Bomben gegen die Neckermänner

Korsikas Nationalisten drohen den Touristikinvestoren und ihren Kollaborateuren: „Die Zeit der Ruhe ist vorbei, jetzt werden wieder Bomben gelegt“ / Treffen von Europas Separatisten in Corte  ■  Aus Paris Alexander Smoltzcyk

„Wir werden unerbittlich gegen die Balearisierung unserer Insel vorgehen“ - eine Botschaft der korsischen Separatistenorganisation FLNC, die zweifelsohne verstanden wird in einem Moment, wo halb Paris inklusive Expremier Laurent Fabius die matten Großstadtknochen auf der Sonneninsel ruhen läßt. Die Balearen, hotelgespickte Hochleistungslandschaft vor Spaniens Küste, gelten den Korsen als Schreckgespenst. Die Botschaft der FLNC ließ an Klarheit nichts zu wünschen übrig. Per Video trug man auf den 9.„Internationalen Tagen von Corte“ vor Nationalisten aus Nordirland und der Bretagne, dem Baskenland und dem Aosta-Tal sowie vor Grünen aus Frankreich und der Schweiz vor: „In Zukunft wird gegen touristische Großprojekte wieder aktiv vorgegangen werden.“ Aktiv? „Die Zeit der Ruhe ist vorbei, jetzt werden wieder Bomben gelegt werden“, präzisiert Yves Stella, als Redakteur der nationalistischen Wochenzeitung 'U Ribombu‘ (Das Echo), einer der Organisatoren des Treffens vom Wochenende.

Nachdem die FLNC im Juni 1988 einen einseitigen Waffenstillstand verkündet hatte, waren es vor allem die Bodenspekulanten, die von der ungewohnten Ruhe profitierten. Die großen europäischen Touristikunternehmen begannen meist unter einer korsischen Tarnkappenfirma -, sich im Süden der Insel mit Terrain einzudecken. Unterstützt wurden sie dabei, so das Kommunique der FLNC, „von den Vertretern der Clans, die Flächennutzungspläne vervielfältigen oder verzögern, um den Spekulanten freie Hand zu lassen“.

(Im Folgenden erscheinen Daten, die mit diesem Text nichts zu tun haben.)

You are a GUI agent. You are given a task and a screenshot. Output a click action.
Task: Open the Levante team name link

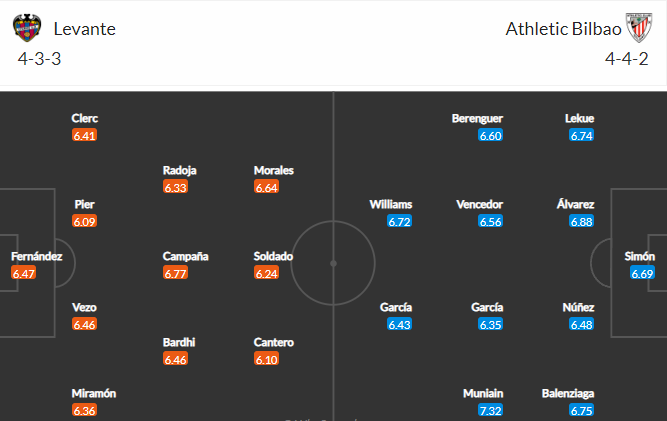tap(85, 29)
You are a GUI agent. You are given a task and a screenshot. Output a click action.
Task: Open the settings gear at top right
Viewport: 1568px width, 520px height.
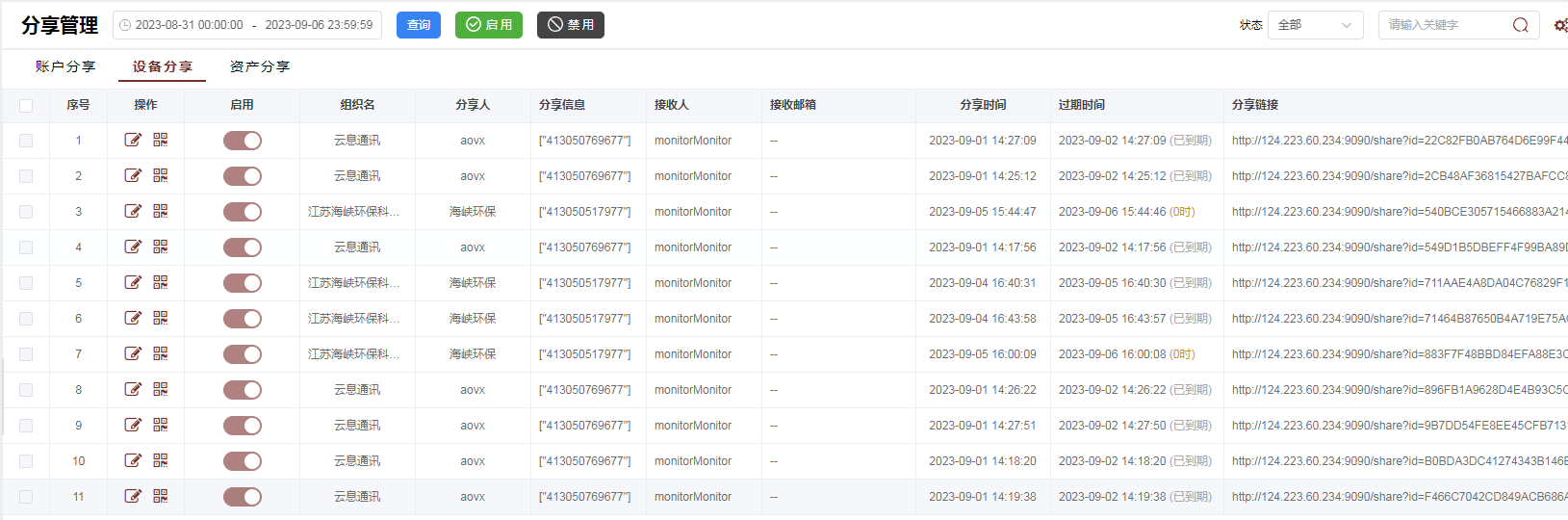click(x=1559, y=26)

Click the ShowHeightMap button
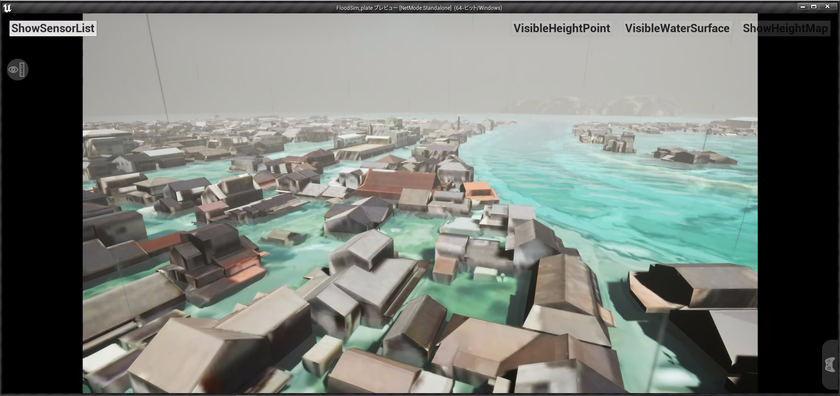785,28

Gewichtigere Kollaborateure der Touristik-Tycoons säßen allerdings, so Yves Stella und mit ihm die meisten Gäste des Treffens, in Brüssel: „Die Förderpolitik der EG möchte aus Korsika den Badestrand Europas machen - sie tun alles für die Entwicklung des Tourismus, nichts für die Förderung der einheimischen Industrie.“ Tatsächlich flossen 274 Millionen Francs (115 Millionen Mark) zwischen 1986 und 1988 im Rahmen des EG-Mittelmeerprogramms aus den EG-Kassen nach Korsika, und keineswegs alles wurde in Hotelneubauten und Segelschulen gesteckt. Doch die korsischen Nationalisten meinen, die Aufnahmefähigkeit ihrer Insel für Touristen sei erschöpft: „Jeder weitere Ausbau würde die korsische Gesellschaft destabilisieren und verändern“, meint Stella, eine Furcht, die er mit den Separatisten anderer europäischer Länder teilt.

Um diese Ängste zu beruhigen, soll von Staats wegen im Herbst in Ajaccio ein Kolloquium über die Zukunft von Europas Inseln im Binnenmarkt stattfinden. Wenn es nicht wegen Bombendrohungen abgesagt wird.